- _Objective_:
Output the material from the line with "You are a GUI" up to and including the line with "tap(141, 299)", leaving the pictures out of your answer.

:: Rows ::

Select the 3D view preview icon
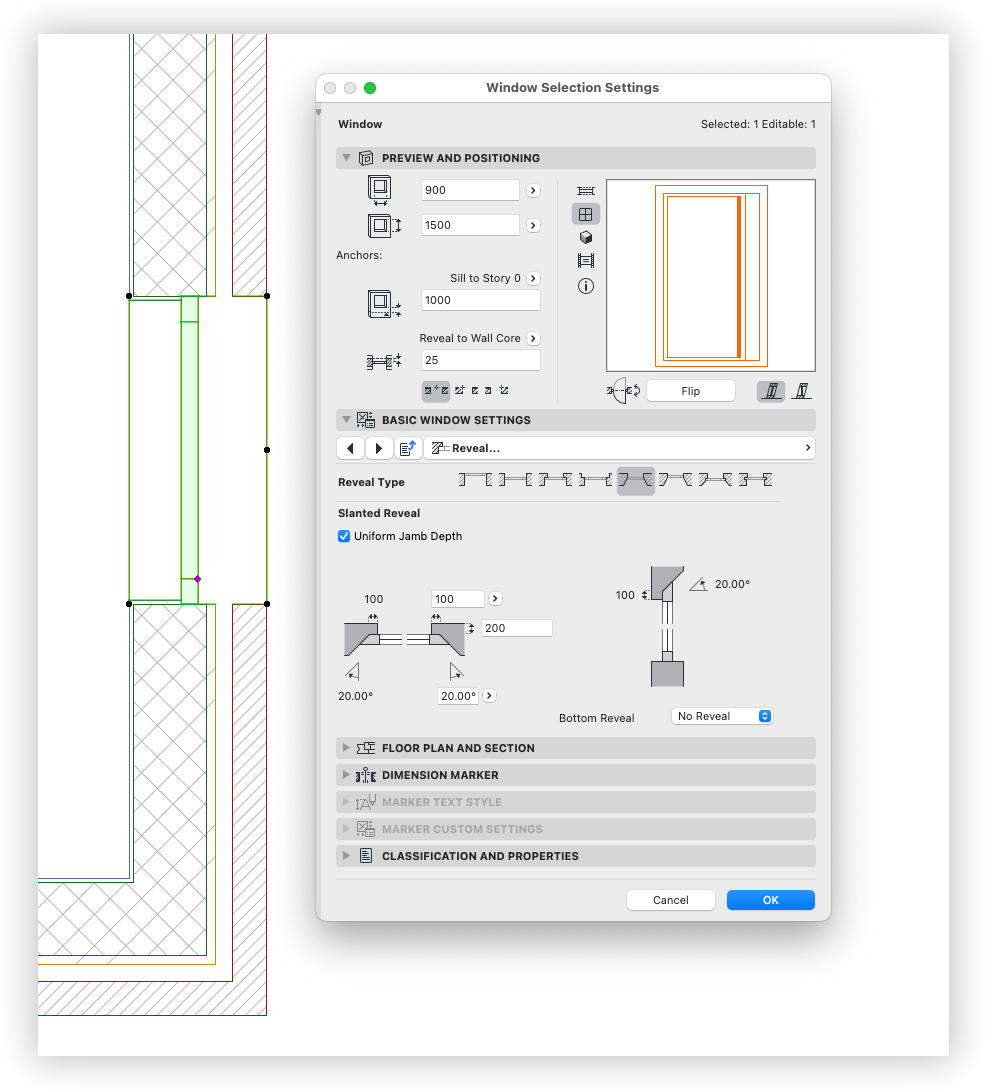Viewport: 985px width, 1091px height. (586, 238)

:::
:: Rows ::

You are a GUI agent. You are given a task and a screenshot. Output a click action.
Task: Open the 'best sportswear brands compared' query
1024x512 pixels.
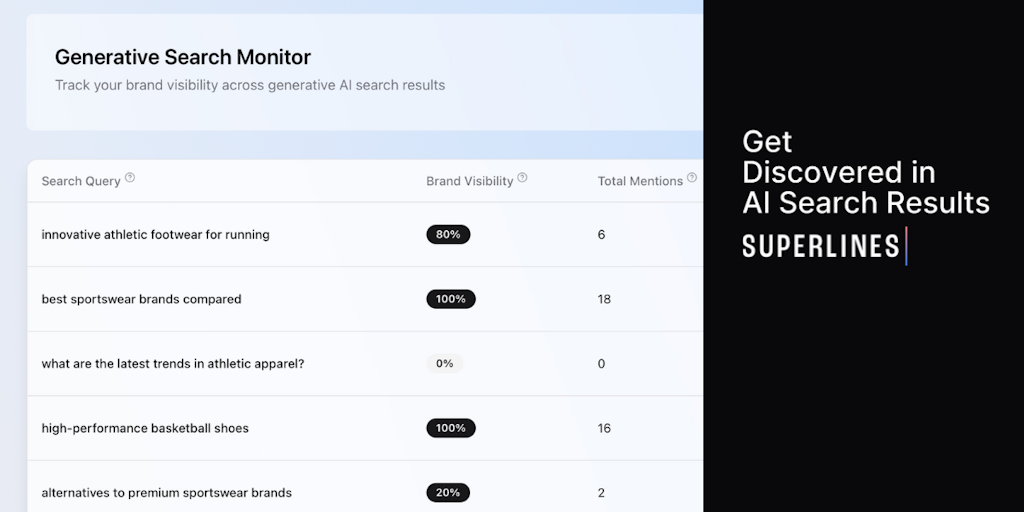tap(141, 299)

:::

- _The reply_:
You are a GUI agent. You are given a task and a screenshot. Output a click action.
Task: Open the 'best sportswear brands compared' query
1024x512 pixels.
tap(141, 299)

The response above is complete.